Select meaningful metrics

What’s right for one organisation might not work for another. Think about your company’s most important goals and identify the customer behaviours that support success in those areas. For example, if your goal is to increase revenue then you’ll want to drive customer recommendations and increase retention rates. Tracking appropriate metrics for each touchpoint lets you see the areas where change could improve the overall customer experience.

Start building your data set

It can take 12-18 months’ worth of data to see relationships between business performance and customer behaviour so start collecting data as soon as possible. A good customer communications management (CCM) system will facilitate easy data capture and can be integrated with other business systems to achieve a single view of the customer.

Popular CX Metrics

Forrester suggests that great experiences need to have effectiveness, ease, and positive emotions. To measure CX at the customer journey level, consider leading indicators that highlight frustration, friction, or a problem in the system, such as:

Wait time. In a world where modern consumers expect instant service, the higher the wait time, the lower customer satisfaction is likely to be. It’s calculated as the waiting time for a call centre divided by the number of calls taken in a certain period.

Call abandonment rate. Another indicator of frustration, this metric is calculated as the number of calls where the customer hangs up before speaking to an agent as a percentage of total calls.

Website bounce rate. A high bounce rate may indicate that customers are unable to find what they were looking for or achieve what they came to do. It’s calculated as the number of single-page visits as a percentage of total visits.

These could be used to underpin more cumulative, top-line metrics like:

Customer effort score. CES relates to the amount of effort a customer uses to achieve a given task and is measured with a survey question. The idea is that the easier the task is to complete, the better the customer experience. According to research by Gartner, 96% of customers with a high-effort service interaction become more disloyal, as against just 9% who experience a low-effort interaction.

Customer satisfaction. An emotion-based metric, customer satisfaction score (CSAT) shows the average level of satisfaction in customers. It’s measured with a survey question, usually after a specific interaction.

Net Promoter Score. NPS shows the likelihood of customers to recommend your company to family and friends. Although a commonly used metric due to its ease of measurement—asking customers a simple survey question—isn’t a direct indicator of customer experience quality as, strictly speaking, it measures loyalty. 

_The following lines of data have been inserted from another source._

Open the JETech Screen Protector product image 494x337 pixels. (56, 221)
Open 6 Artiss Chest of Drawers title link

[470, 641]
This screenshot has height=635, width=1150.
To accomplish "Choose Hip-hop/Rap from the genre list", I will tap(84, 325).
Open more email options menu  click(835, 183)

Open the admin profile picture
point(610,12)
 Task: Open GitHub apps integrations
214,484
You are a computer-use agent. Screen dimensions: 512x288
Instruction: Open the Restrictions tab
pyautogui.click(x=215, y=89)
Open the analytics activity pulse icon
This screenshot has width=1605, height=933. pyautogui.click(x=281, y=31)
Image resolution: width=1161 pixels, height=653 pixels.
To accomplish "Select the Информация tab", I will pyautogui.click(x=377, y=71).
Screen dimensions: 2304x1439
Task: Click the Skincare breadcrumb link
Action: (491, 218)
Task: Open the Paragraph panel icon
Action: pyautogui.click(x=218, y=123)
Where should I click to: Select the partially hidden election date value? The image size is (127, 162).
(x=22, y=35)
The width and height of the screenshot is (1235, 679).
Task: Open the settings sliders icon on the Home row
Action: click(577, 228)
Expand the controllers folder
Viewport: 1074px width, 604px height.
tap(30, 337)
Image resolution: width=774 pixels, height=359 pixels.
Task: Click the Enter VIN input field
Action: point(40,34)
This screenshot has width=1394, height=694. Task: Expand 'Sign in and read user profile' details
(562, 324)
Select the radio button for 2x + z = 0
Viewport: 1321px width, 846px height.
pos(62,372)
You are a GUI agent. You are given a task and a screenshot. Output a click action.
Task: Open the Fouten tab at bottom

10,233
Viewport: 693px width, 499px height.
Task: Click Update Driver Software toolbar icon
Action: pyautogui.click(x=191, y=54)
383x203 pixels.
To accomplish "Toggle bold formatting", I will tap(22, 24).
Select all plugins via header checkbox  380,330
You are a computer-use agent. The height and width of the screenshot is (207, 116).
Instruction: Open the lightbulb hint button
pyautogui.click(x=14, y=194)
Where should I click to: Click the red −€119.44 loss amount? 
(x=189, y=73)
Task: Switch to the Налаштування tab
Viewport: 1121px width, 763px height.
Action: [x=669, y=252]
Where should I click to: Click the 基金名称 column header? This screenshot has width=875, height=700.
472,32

Churn rate. Effectively the opposite of retention rate, churn rate is calculated as the number of customers lost in a certain period, divided by the number of customers the company had at the start of the period. The theory behind it is that customers who are happy with their experience won’t leave.

CX measurement should remain a top priority

Given the rising importance of customer experience, it’s unsurprising that businesses are increasing their CX budgets in 2020. But with higher investment comes an expectation of results, and as the old saying goes, “what gets measured, gets done”.

Leaders should approach customer experience measurement with a holistic model, considering leading indicators from individual touchpoints in addition to top-line metrics. A comprehensive CCM system will allow you to capture the required data to ensure that customer communications are supporting a positive customer experience throughout the customer journey.

As a welcome side-effect, solid, clear content in your communications can also drive customers to your website for more information. This gives you both an additional opportunity to upsell or cross-sell and intercept people before they use your call centre, lowering your cost-to-serve.

Armed with a combination of the right metrics, leaders will be better prepared to understand what’s important to customers and how to meet their needs, enabling them to deliver impact and create value for the organisation.